Notwithstanding the correction of 3rd quarter and current fiscal year figures of Industrial Solutions and hence of group forecast for thyssenkrupp (see press release of July 31), the technology and industrial group remains on its growth path.
Third quarter: thyssenkrupp remains on growth path
Despite adverse currency effects, the Group[1] was able to increase its order intake and sales in the 3rd quarter of the 2017/2018 fiscal year by 7% respectively compared with the prior-year quarter. On a comparable basis, meaning adjusted for currency and portfolio effects, the order intake improved by 10% and sales by 9%. The Group’s adjusted EBIT of €332 million in the 3rd quarter was, however, below the prior-year figure. As already communicated at the end of July, this is mainly due to additional project expenses of around €200 million in the Industrial Solutions Business Area.
Significant improvement in adjusted EBIT for first 9 months
thyssenkrupp delivered positive progress across many areas in the first 9 months of the current fiscal year: The Group’s order intake of €31.1 billion was at about the same level as in the prior year (€31.4 billion); adjusted for currency effects, the order intake increased by 2%. thyssenkrupp’s sales went up from October to June by 3% to €31.7 billion; on a comparable basis, the increase was 6%. Group adjusted EBIT rose in the same period to €1.3 billion (prior year: €1.2 billion).
The materials businesses benefited in particular from the sustained positive trend in the market cycle, leading to strong earnings contributions from both Materials Services and Steel Europe. In the industrial goods businesses, Components Technology and Elevator Technology continued to improve in the first 9 months despite the difficult market environment. Due solely to adverse currency effects and higher material costs, operating earnings in both Business Areas are temporarily slightly down compared to the prior year. At Industrial Solutions, however, adjusted EBIT declined in the first 9 months to € 224 million (prior year: €70 million) due to the additional project expenditures previously communicated.
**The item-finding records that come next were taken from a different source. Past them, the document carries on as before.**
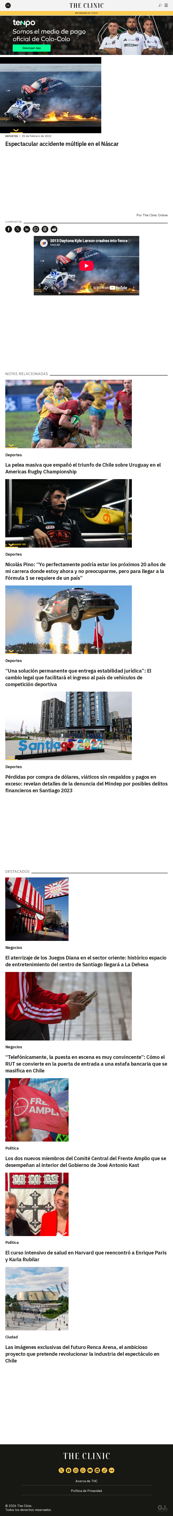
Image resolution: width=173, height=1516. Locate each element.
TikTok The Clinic (104, 1470)
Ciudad (11, 1336)
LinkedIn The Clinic (97, 1470)
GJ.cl (162, 1509)
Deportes (11, 136)
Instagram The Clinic (75, 1470)
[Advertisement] (86, 333)
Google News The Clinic (111, 1470)
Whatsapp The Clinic (83, 1470)
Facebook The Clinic (68, 1470)
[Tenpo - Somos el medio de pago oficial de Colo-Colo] (86, 35)
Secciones (166, 5)
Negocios (13, 947)
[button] (8, 229)
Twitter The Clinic (61, 1470)
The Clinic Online (155, 215)
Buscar (160, 5)
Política (12, 1148)
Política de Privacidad (86, 1491)
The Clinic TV (90, 1470)
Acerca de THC (86, 1481)
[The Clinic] (11, 5)
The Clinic (24, 1506)
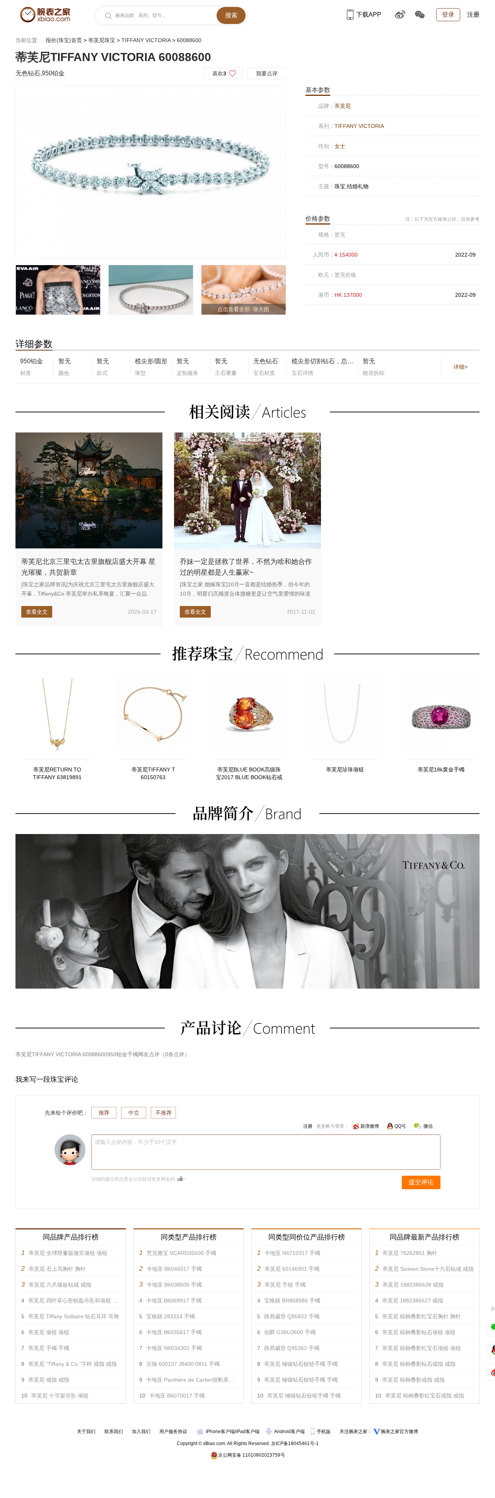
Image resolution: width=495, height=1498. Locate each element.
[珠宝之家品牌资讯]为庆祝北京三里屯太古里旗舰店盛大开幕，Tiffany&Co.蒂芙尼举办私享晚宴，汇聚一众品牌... (87, 593)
Free cash flow before M&A improved significantly in the first 9 months compared with the prior year due to a decrease in working capital in our materials businesses. As expected, however, it remained in negative figures at €-1.6 billion. The main reasons for this, as reported, are the lower order intake and large expenditures from the order backlog at Industrial Solutions.
“We see a mixed picture. The bottom line is, that we are not satisfied with the current results”, said Guido Kerkhoff, Chairman of the Executive Board of thyssenkrupp AG. “There’s no point in sugar-coating it. Notably the cash flow is unsatisfactory, and that is not a situation which can be sustained long term. We have to improve significantly across all our businesses. And that is what we are now working hard to deliver.”
Positive balance sheet effects from joint venture with Tata
Following the signing of the joint venture agreements at the end of June, preparations for the start of the joint venture with Tata continue to progress well and on schedule. The next steps on the road to the joint venture consist of the merger control procedures of the relevant regulatory authorities. In addition, thyssenkrupp is working on the carve-out of the steel business in preparation for the joint venture.
The joint venture of our European steel activities with Tata Steel will significantly improve thyssenkrupp’s balance sheet on completion of the transaction. The equity ratio, for example, will increase from around 10% to over 15%, while pension liabilities will decrease by about 50% to approximately €4 billion. As expected, however, the agreement signed in June will lead in the short term to a one-time increase in tax expenses, as it will no longer be possible to recognize loss carry forwards in Germany. As a result of this one-time effect, net incomefor the first nine 9 decreased slightly to €230 million (prior year: €326 million).
The joint venture also has an impact on thyssenkrupp’s reporting structure. From now on, the Steel Europe Business Area will be defined on the balance sheet as a discontinued operation.
Adjusted full-year targets for 2017/2018 confirmed
In the current fiscal year, thyssenkrupp expects consolidated adjusted EBIT of around €1.8 billion (prior year: €1.722 billion), which is at the lower end of the original guidance range of €1.8 billion to €2.0 billion. Free cash flow before M&A will continue to show a significant year-on-year improvement (prior year: €-855 million), but will be negative due to the lower contribution from Industrial Solutions. Despite these developments, the Group’s net income will continue to be significantly better than in the prior year (€271 million).
Free cash flow before M&A at least €1 billion by fiscal year 2020/2021
Improving performance has priority in all Business Areas. By fiscal year 2020/2021, the Group targets free cash flow before M&A of at least €1 billion. To create transparency on the potential in each business, thyssenkrupp is announcing medium-term targets for the Business Areas and the Group for the first time with a specific time horizon. Also for the first time, thyssenkrupp is publishing cash flow targets at Business Area level. The KPI used for this purpose is cash conversion, which is the ratio of adjusted EBIT to the actual cash inflow in each Business Area.